In Lombardia: meno allevamenti, più latte

In Lombardia: meno allevamenti, più latte

By Redazione

La logica vorrebbe che diminuendo le stalle e quindi le vacche ci fosse meno latte. Sembra un controsenso, invece, almeno in Lombardia (essa detiene il 41,2% della produzione italiana) è
così. Dal 1995 al 2011 gli allevamenti di vacche da latte dai 13,959 che erano sono stati ridotti a 6.509, ma cosa da non credersi la produzione è aumentata del 129%, passando dalle
3.455870 alle 4.444240. Dopo la Lombardia, ma a molta distanza, seguono l’Emilia Romagna, il Veneto e il Piemonte.

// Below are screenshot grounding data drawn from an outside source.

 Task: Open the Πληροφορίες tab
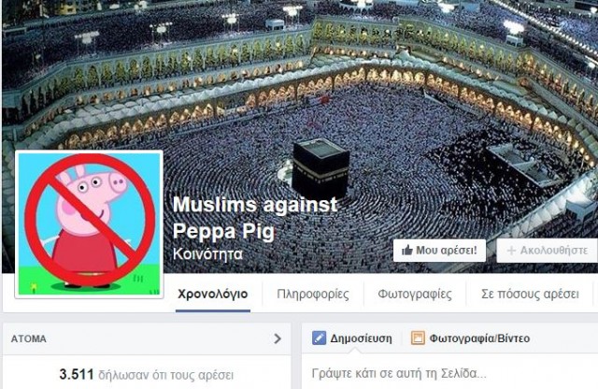point(313,294)
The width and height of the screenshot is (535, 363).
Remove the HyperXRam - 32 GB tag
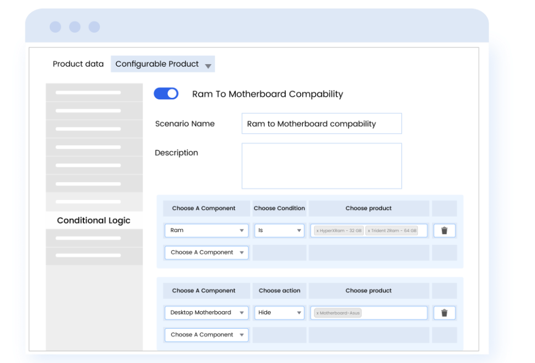tap(318, 231)
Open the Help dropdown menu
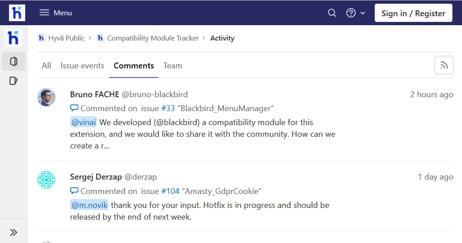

Il problema che oggi si pone è quello di poter garantire, tenendo conto dell’importanza per la nostra economia, non potendo disporre dei 56 milioni di euro a suo tempo deliberati per le
associazioni provinciali degli allevatori per i controlli funzionali e dei Libri Genealogici (fino ad oggi di essi sono stati distribuiti solo 25) mentre il resto è stato cancellato col
decreto Milleproroghe, tanto da richiedere un intervento della Regione che ha deciso, di recente, di dirottare tutti gli investimenti destinati all’agricoltura lombarda al settore degli
allevamenti. Un settore che risente del persistente basso costo del latte tanto da costringere molti agricoltori ad abbandonare la produzione

Dell’importante questione, tenendo conto dell’eccelsa qualità del latte italiano, se ne parlerà nel corso dei convegni che avranno luogo a Cremona durante la Fiera Internazionale
del Bovino da latte in programma dal 27 al 30 ottobre. Oltre alle rappresentanze politiche sono previste la presenza degli agricoltori, degli esperti e altri operatori.

Si tratta di un appuntamento che toccherà, anche, a livello mondiale il commercio e la produzione latteo-casearia.